RECORDS SHOWN -
■ ■ ■ ■ ■

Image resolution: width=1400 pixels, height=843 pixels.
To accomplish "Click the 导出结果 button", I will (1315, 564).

■ ■ ■ ■ ■

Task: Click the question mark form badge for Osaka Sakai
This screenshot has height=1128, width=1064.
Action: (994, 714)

■ ■ ■ ■ ■

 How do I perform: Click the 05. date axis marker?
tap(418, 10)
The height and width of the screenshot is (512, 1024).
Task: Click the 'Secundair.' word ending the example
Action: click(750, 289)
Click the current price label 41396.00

■ ■ ■ ■ ■

Repeat, word for word, the lines above between the line holding "How do I perform: Click" and the line holding "Click the current price label 41396.00", inclusive; omit everything else.

 How do I perform: Click the 05. date axis marker?
tap(418, 10)
The height and width of the screenshot is (512, 1024).
Task: Click the 'Secundair.' word ending the example
Action: click(750, 289)
Click the current price label 41396.00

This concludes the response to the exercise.